Since its launch in 2013, this REIT has been building a portfolio of resilient properties anchored by grocery and/or pharmacy tenants and filled out with banks, medical offices, dollar stores, and quick-service restaurants. As at March 31, 2023, the portfolio’s value was $1.65 billion spread across 5.46 million square feet with 96.7% occupancy.

Gordon Driedger, President, Skyline Retail REIT, says that secondary markets have the same well-known tenants offering the same financial covenant that you’d find in a primary market, but the assets are available at a significantly lower cost.

“Although the quality of the income is the same, there’s a greater potential for return on investment in the secondary markets because of the differential in the cap rate — the value that’s paid,” he explains.

The portfolio’s emphasis on long-term (as long as seven- or 10-year) fixed-rate mortgages — some renewed early to sidestep the recent rise in interest rates — has reinforced that financial strength and demonstrated stability. Meanwhile, being a private REIT means the unit price correlates directly to the value of the real estate in the portfolio — rather than to market sentiment, which can cause public REIT unit prices to experience wild fluctuations.

“Our focus is to provide stable returns to our investors,” says Driedger. “Our unit prices have remained consistent and have shown a historical upward trend, [and] our tenants are stable and doing well.”

“Our shopping centres are full of tenants that are relevant and vibrant and successful.”

Markets waiting for consumer spending to slow

A PwC Canada survey published in March 2023 found that 47% of Canadian consumers were very or extremely concerned about their personal finances, and 70% were responding to that by cutting back on non-essential purchases. That hasn’t yet been reflected in retail sales numbers, which remained robust in Statistics Canada’s latest report, rising 1.1% in April 2023 and increasing in eight out of nine subsectors.

However, if and when the anticipated spending slowdown comes, Driedger is confident it will have far less impact on everyday essentials. He believes Skyline Retail REIT is well positioned to thrive as long as people continue to buy food and medications, do their banking, and attend medical appointments. Business may even pick up for quick-service restaurants as people scale back on fine dining.

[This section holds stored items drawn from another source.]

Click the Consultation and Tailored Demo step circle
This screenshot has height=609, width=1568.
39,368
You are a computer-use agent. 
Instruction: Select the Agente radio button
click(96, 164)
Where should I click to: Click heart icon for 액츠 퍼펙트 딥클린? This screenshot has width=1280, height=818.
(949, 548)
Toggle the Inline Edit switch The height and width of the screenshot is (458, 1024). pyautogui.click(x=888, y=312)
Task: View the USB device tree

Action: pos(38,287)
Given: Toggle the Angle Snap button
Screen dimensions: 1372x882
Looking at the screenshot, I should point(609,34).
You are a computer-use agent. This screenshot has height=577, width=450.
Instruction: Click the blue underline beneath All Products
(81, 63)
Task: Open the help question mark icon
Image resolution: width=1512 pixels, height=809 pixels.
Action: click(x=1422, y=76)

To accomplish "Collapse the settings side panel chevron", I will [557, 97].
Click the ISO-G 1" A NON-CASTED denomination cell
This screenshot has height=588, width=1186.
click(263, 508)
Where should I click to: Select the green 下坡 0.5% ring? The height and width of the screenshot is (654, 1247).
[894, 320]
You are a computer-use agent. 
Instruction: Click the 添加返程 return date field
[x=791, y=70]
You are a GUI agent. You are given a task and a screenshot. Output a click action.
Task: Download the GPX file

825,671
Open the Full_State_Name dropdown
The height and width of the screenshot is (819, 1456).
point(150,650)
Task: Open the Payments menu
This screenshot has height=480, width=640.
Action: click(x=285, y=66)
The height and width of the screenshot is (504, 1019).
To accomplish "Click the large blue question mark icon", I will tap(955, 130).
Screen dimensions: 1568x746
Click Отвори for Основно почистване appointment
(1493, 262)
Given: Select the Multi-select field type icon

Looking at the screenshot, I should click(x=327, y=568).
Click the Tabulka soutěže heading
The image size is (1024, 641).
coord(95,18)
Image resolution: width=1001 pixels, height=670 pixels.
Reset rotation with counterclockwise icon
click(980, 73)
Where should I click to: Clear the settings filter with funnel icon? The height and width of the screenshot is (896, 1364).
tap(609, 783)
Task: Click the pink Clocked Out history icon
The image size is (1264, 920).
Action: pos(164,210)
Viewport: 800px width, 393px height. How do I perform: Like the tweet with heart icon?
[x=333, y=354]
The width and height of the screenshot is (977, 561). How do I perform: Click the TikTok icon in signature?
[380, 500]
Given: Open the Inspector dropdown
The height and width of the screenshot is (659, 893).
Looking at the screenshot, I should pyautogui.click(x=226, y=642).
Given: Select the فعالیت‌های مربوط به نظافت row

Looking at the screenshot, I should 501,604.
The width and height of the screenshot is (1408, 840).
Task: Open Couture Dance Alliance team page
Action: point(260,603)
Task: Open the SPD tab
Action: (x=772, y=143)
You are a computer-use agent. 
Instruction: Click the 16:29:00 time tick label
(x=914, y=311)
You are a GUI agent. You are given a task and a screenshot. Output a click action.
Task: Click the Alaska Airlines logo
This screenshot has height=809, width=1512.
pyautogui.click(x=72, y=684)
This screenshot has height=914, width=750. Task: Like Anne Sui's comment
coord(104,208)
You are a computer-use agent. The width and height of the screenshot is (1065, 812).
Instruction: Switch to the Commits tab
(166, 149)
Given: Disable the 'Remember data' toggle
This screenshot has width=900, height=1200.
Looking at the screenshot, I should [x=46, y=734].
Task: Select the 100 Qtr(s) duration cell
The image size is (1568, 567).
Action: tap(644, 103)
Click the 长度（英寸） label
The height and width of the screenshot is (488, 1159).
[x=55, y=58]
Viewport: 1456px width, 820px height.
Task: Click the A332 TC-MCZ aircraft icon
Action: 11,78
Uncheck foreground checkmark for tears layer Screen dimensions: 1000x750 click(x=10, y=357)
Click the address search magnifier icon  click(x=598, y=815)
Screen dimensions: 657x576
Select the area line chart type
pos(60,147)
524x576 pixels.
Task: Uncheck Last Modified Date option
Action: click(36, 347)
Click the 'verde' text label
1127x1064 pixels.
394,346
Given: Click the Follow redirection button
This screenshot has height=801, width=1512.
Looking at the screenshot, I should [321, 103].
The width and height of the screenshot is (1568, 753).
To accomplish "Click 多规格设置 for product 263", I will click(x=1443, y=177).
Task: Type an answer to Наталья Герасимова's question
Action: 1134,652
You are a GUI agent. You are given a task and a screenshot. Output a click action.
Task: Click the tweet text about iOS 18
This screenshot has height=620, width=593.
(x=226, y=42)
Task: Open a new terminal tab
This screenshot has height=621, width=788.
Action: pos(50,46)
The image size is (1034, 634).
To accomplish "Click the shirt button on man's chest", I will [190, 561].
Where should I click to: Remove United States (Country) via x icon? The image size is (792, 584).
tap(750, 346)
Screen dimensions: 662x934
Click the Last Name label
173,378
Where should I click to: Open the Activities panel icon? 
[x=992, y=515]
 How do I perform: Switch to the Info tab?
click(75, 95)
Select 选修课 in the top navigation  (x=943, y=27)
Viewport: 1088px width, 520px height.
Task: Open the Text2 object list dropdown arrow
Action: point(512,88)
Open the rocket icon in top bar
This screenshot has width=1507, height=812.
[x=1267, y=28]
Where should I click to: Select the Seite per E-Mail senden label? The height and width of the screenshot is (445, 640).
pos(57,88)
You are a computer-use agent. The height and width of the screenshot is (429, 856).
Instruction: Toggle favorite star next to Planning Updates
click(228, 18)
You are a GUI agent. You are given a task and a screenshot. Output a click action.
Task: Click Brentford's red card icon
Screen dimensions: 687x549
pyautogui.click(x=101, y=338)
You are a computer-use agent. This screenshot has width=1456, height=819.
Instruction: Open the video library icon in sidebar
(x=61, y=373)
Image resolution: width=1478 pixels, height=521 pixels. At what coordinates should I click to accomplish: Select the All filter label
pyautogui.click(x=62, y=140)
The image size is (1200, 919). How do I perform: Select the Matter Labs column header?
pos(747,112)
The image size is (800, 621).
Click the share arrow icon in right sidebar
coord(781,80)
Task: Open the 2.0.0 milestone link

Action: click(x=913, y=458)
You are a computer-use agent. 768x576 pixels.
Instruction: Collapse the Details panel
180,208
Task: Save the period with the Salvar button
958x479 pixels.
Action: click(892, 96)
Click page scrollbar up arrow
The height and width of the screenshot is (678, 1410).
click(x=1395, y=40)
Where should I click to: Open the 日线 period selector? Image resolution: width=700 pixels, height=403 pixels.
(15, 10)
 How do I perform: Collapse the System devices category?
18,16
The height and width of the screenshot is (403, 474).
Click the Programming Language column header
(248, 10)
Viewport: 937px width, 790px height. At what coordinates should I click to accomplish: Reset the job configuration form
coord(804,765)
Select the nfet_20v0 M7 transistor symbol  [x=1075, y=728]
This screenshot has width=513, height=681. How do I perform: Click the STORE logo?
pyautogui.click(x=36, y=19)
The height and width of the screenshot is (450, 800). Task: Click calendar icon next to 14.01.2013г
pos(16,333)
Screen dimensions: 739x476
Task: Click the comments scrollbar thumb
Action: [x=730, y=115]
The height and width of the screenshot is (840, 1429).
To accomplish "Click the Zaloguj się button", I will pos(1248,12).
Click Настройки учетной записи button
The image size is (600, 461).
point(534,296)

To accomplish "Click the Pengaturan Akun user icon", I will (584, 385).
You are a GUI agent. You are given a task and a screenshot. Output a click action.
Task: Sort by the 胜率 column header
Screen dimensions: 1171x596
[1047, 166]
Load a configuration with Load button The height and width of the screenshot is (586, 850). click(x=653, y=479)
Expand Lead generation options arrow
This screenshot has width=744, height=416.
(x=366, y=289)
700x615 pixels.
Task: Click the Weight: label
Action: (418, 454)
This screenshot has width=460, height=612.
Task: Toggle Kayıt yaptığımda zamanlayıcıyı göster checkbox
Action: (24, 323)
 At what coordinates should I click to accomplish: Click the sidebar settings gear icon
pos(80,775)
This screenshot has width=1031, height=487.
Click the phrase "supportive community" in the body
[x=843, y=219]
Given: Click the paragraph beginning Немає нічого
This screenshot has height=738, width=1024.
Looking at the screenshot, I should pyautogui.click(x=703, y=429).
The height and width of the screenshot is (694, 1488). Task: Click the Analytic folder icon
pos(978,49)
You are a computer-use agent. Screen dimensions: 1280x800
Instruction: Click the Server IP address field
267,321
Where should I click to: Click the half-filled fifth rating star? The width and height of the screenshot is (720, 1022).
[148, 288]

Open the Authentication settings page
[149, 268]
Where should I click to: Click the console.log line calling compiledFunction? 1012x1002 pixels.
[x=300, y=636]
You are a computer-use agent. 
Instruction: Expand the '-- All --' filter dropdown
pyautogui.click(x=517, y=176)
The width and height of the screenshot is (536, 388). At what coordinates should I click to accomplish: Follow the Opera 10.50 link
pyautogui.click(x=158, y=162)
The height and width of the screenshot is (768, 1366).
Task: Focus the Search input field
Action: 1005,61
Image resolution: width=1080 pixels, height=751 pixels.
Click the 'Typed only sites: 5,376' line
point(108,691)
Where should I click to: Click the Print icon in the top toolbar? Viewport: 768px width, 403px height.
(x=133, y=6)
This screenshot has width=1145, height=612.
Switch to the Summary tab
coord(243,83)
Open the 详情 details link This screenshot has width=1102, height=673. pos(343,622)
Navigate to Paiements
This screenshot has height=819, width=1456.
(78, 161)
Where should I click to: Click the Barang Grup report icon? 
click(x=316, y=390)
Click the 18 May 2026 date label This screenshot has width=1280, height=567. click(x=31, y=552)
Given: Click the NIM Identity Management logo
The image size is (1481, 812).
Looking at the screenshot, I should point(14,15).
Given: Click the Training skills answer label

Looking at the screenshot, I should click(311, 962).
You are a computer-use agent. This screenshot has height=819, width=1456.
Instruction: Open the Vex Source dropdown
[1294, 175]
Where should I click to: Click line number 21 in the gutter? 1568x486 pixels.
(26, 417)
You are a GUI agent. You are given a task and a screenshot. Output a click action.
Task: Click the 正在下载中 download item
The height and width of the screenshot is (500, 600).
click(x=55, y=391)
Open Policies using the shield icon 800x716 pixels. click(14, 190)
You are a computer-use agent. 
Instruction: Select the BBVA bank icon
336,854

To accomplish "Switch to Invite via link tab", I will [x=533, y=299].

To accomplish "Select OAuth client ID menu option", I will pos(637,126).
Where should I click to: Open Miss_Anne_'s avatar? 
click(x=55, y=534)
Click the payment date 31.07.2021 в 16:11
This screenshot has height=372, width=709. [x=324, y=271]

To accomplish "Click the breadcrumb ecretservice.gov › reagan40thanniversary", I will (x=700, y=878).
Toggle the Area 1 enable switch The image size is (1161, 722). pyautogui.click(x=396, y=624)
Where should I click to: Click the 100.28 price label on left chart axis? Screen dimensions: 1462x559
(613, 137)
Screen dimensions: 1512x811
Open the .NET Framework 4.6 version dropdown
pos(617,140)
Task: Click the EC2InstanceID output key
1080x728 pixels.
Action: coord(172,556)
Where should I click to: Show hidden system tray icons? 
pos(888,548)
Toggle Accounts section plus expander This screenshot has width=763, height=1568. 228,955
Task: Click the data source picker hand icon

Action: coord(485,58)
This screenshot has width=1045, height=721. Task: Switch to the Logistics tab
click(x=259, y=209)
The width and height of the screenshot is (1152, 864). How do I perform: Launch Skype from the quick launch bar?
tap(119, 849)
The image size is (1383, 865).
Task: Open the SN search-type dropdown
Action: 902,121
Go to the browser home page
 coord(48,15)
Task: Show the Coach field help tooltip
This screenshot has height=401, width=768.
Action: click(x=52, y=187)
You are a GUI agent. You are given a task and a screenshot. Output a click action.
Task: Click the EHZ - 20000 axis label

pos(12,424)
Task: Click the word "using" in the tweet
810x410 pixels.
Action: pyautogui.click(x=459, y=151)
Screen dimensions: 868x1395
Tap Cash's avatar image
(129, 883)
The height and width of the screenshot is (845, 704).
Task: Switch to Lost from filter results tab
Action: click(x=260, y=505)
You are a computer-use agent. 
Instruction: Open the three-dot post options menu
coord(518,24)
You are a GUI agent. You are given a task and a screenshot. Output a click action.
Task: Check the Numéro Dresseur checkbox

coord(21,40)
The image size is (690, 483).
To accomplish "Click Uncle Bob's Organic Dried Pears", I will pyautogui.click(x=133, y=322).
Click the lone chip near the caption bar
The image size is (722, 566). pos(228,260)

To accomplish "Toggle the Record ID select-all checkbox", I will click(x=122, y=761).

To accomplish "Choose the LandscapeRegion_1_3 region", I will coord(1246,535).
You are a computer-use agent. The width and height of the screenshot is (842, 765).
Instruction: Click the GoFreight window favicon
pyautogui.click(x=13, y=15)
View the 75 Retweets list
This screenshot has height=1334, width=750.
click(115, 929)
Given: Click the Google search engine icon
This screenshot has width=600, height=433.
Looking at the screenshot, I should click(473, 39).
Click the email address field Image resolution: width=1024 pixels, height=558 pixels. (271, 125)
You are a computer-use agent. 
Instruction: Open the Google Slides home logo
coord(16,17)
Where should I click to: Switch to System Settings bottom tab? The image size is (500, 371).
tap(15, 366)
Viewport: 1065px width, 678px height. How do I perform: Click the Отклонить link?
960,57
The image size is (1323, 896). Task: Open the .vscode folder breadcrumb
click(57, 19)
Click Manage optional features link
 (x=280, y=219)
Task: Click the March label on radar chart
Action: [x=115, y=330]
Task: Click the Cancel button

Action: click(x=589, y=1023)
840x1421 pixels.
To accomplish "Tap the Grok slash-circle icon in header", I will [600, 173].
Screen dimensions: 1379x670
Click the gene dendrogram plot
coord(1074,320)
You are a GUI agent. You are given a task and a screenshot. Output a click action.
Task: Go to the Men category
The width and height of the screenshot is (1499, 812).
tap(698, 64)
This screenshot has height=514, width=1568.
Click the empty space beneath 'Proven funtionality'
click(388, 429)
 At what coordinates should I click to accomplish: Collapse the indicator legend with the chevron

While over 80% of the portfolio comprises everyday essentials, even the more discretionary retail tenants of the REIT’s properties tend to be relatively resistant to the impact of e-commerce. As Driedger points out, it’s pretty hard to get a haircut or work out at a fitness centre online. Meanwhile, grocery stores in secondary markets tend to fulfill from a retail store, offering online ordering with in-store pickup.

“In the industrial distribution sector, they talk about the last mile … that is often the most expensive,” he says. “What’s interesting about these food-anchored shopping centres is that they become a very efficient last-mile solution … Goods can be brought to the location in a relatively profitable way.”

Building strong relationships with tenants

Driedger sees relationships with the tenants who rent space in Skyline Retail REIT’s properties as partnerships. He says it’s very important to be a good landlord, reinvesting to make locations the best possible place to operate a successful business so tenants don’t even think about leaving when their lease comes up for renewal.

Those reinvestments pay off in more than tenant stability. They also allow the REIT to grow top-line rent faster because it’s delivering to tenants the most desirable opportunity in any given market. Higher income will be an important hedge against potentially higher interest costs when the REIT’s long-term mortgages eventually come due.

Meanwhile, tenant quality ultimately drives up the value of the REIT’s underlying assets.

“Our shopping centres are full of tenants that are relevant and vibrant and successful,” Driedger says. “If you have relevant, full, highly occupied, stable, and growing income from really successful companies, that’s what people want to buy … and our advancement has showcased all of these attributes, positioning us to surpass our predefined objectives even in times of increasing interest rates and a somewhat uncertain [economic] future.”